Supplementary assessment is not available in this unit.
- Unit Coordinator(s)
- Dr Amin Mugera
- Unit rules
- enrolment in the Master of Agricultural Science (coursework
coursework and dissertation) (72510)
Master of International Development (coursework
coursework and dissertation) (71550)
Master of Geographic Information Science (coursework
coursework and dissertation) (71570)
- Contact hours
- lectures: 4 hours per fortnight; tutorials: 2 hours per fortnight for 10 weeks
- The availability of units in Semester 1, 2, etc. was correct at the time of publication but may be subject to change.
- All students are responsible for identifying when they need assistance to improve their academic learning, research, English language and numeracy skills; seeking out the services and resources available to help them; and applying what they learn.

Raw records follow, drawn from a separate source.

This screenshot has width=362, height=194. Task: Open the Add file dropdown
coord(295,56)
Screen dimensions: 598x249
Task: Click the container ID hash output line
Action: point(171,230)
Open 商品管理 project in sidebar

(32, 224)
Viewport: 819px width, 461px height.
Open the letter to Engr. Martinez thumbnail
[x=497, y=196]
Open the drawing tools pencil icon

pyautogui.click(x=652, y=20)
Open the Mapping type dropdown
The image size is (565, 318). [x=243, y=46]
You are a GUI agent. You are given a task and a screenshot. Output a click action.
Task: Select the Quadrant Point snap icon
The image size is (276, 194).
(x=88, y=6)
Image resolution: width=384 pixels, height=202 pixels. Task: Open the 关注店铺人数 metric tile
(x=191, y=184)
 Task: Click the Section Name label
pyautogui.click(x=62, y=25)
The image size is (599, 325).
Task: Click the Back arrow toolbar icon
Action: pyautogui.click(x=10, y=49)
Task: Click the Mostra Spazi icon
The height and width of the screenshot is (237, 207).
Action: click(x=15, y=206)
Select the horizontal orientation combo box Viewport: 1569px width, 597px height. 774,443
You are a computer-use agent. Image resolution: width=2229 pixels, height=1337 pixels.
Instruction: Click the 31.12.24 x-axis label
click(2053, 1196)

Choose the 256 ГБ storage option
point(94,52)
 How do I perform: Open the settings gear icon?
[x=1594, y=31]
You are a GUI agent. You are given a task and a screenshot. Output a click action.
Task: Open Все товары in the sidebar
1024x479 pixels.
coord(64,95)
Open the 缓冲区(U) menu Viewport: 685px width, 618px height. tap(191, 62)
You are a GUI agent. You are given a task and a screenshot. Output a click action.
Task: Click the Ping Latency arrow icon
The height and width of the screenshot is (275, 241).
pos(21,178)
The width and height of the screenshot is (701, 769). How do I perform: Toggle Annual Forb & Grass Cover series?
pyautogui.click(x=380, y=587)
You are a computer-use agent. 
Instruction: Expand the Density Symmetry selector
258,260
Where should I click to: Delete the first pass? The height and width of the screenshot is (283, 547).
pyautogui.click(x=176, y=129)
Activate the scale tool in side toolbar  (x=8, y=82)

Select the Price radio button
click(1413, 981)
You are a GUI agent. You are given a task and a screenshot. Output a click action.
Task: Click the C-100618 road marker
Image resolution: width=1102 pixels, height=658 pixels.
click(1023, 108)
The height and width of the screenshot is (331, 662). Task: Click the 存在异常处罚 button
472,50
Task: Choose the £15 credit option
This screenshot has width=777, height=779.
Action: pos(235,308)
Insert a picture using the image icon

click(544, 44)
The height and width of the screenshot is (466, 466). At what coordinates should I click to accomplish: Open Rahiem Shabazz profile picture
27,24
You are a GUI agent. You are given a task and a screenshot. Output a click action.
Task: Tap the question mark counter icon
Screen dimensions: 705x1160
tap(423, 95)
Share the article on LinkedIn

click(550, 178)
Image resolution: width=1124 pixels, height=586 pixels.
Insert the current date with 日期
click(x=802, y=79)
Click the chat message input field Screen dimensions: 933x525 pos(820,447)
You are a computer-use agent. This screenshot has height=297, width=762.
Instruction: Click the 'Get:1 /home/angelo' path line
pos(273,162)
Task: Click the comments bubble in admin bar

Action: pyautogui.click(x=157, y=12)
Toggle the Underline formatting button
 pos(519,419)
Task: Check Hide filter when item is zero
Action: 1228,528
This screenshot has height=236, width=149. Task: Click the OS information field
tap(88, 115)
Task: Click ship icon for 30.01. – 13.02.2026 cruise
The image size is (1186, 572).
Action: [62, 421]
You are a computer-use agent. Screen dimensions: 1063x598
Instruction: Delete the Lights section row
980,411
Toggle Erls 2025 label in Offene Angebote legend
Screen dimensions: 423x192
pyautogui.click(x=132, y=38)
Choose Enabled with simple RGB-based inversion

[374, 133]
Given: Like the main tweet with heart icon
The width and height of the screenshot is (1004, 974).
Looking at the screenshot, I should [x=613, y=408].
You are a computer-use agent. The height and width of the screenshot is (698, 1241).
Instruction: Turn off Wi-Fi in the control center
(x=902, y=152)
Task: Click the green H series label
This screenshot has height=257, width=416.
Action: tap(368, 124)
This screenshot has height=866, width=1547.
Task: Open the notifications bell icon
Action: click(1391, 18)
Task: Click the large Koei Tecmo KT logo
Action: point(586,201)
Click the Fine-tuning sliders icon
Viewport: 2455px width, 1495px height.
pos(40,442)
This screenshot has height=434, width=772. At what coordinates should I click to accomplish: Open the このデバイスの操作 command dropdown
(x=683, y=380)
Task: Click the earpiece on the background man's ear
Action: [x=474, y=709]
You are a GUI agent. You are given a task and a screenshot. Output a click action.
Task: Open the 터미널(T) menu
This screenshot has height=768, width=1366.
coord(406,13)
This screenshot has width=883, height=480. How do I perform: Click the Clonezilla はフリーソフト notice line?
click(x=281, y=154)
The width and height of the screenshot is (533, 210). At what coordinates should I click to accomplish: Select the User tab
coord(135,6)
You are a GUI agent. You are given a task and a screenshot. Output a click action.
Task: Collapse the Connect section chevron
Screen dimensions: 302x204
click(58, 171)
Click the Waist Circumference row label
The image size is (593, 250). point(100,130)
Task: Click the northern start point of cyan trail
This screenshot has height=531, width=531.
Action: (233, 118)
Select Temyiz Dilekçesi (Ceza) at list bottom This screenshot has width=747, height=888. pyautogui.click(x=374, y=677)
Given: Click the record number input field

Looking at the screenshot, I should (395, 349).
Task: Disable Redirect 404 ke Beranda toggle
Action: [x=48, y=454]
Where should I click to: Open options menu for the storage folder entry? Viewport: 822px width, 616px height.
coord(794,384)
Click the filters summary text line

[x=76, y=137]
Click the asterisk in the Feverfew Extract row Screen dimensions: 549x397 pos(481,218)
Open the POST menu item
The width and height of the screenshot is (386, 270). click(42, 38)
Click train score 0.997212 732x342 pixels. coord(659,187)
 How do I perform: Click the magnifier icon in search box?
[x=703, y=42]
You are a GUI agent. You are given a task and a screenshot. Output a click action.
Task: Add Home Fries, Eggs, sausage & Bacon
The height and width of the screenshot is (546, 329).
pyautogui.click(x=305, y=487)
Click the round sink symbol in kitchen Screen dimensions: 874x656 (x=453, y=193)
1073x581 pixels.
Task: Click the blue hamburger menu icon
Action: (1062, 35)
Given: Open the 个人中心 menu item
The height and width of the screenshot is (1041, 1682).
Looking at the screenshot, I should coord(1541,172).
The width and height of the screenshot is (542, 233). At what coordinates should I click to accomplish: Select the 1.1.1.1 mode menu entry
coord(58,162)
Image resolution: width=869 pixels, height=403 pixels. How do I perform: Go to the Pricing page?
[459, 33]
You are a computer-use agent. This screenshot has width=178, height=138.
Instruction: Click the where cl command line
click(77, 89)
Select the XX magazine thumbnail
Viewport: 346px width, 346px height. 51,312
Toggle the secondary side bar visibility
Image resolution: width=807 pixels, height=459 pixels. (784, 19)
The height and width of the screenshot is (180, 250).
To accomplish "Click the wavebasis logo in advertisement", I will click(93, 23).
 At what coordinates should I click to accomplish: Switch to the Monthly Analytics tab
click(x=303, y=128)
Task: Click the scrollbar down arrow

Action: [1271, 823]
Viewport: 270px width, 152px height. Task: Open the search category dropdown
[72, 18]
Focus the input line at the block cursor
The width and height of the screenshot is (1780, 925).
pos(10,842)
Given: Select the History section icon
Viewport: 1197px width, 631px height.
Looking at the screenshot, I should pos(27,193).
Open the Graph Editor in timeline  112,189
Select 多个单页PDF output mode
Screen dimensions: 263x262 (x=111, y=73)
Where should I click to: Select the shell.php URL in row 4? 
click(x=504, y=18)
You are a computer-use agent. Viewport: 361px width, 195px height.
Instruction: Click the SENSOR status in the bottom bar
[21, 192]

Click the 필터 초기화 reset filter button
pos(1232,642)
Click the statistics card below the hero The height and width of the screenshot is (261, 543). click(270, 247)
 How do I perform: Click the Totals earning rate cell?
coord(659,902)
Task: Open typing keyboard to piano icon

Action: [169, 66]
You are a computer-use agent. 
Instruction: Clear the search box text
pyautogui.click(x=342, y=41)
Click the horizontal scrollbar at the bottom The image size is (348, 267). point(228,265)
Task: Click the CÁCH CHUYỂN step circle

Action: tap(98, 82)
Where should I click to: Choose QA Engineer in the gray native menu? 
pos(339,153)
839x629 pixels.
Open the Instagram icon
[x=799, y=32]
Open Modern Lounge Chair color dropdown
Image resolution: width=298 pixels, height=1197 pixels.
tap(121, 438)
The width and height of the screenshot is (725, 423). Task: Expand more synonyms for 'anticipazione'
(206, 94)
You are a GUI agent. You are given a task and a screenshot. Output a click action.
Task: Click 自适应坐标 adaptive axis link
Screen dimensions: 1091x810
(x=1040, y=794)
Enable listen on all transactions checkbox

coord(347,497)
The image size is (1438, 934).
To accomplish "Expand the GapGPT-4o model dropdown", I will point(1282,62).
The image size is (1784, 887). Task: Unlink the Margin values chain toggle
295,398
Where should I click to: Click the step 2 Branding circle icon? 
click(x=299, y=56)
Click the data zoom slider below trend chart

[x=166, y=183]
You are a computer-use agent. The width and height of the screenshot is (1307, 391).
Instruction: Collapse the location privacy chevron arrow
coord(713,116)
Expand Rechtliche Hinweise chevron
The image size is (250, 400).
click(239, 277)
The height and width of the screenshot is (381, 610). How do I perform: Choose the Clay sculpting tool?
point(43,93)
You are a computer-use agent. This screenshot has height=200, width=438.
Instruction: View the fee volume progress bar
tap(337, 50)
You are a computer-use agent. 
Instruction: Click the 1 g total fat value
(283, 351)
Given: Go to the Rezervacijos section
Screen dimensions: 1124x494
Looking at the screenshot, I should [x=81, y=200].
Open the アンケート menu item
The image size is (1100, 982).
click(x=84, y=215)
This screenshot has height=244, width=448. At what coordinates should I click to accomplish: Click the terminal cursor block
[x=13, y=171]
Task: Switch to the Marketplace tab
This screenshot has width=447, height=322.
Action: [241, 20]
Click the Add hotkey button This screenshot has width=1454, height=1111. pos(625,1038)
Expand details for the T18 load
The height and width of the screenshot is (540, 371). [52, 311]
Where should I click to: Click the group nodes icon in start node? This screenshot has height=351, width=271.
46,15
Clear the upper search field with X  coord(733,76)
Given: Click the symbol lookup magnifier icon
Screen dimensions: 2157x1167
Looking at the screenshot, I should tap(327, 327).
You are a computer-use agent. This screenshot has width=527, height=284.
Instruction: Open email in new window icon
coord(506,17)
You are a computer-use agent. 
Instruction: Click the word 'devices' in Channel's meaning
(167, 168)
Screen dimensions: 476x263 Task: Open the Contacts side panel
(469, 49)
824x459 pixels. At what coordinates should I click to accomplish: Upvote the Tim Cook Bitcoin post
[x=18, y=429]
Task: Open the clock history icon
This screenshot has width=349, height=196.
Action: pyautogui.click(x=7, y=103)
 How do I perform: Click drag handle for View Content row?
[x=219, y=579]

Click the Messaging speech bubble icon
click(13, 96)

Students are encouraged to register for free online support through GETSmart; to help themselves to the extensive range of resources on UWA's STUDYSmarter website; and to participate in WRITESmart and (ma+hs)Smart drop-ins and workshops.
- Books and other material wherever listed may be subject to change. Book lists relating to 'Preliminary reading', 'Recommended reading' and 'Textbooks' are, in most cases, available at the University Co-operative Bookshop (from early January) and appropriate administrative offices for students to consult. Where texts are listed in the unit description above, an asterisk (*) indicates that the book is available in paperback.